Exercise aim. Whenever a line of the listing contains "first", it counts; give the total number of such lines and nothing more.

*** Data for analysis ***

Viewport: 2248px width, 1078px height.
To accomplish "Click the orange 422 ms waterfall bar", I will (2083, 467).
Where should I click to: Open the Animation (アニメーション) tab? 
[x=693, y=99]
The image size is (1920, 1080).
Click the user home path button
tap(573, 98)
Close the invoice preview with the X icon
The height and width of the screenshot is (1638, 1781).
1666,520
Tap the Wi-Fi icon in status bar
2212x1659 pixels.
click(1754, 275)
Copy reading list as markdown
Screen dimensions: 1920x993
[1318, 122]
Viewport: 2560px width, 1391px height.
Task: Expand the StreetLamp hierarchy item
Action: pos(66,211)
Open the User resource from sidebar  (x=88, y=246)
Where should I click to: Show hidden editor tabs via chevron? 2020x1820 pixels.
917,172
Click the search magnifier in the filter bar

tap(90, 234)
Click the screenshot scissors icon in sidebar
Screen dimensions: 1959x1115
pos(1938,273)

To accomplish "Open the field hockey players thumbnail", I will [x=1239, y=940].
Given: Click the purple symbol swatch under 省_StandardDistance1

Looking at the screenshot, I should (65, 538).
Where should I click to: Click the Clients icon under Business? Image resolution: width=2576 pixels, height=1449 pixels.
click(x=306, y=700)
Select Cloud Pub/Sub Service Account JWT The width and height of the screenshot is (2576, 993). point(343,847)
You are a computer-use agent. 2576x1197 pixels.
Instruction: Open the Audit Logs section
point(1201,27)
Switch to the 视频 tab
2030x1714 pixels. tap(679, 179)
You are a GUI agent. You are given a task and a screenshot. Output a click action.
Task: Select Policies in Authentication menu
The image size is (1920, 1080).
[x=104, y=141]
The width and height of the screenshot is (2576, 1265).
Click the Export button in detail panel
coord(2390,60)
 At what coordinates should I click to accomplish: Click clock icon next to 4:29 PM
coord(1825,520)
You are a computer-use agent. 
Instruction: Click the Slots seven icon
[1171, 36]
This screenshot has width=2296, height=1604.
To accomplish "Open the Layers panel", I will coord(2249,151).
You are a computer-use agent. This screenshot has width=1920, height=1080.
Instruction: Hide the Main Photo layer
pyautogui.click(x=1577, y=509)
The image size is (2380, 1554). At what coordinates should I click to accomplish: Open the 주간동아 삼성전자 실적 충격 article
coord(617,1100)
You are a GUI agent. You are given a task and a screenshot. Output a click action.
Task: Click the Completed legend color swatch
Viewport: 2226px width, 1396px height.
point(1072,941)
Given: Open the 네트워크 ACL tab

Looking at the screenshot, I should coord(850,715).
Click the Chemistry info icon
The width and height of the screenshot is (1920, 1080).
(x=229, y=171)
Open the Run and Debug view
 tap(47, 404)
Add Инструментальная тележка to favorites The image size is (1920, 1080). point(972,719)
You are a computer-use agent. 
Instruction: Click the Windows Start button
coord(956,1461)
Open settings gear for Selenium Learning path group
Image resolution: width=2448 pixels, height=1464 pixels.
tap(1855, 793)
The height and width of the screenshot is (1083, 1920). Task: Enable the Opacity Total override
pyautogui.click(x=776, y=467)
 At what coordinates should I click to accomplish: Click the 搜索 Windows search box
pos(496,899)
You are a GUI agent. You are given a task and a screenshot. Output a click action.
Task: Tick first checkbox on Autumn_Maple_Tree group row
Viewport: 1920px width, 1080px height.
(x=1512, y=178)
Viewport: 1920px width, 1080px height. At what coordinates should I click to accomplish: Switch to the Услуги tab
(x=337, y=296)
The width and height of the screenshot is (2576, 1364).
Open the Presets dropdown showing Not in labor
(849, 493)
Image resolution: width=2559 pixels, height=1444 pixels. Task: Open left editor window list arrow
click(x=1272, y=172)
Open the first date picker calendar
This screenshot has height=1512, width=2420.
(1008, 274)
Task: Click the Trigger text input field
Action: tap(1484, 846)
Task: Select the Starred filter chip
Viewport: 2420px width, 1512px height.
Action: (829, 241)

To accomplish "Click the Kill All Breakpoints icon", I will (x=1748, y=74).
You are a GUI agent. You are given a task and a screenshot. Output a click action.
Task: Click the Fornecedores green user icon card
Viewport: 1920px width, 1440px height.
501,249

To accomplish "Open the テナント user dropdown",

*** End of Data for analysis ***

Written answer. 2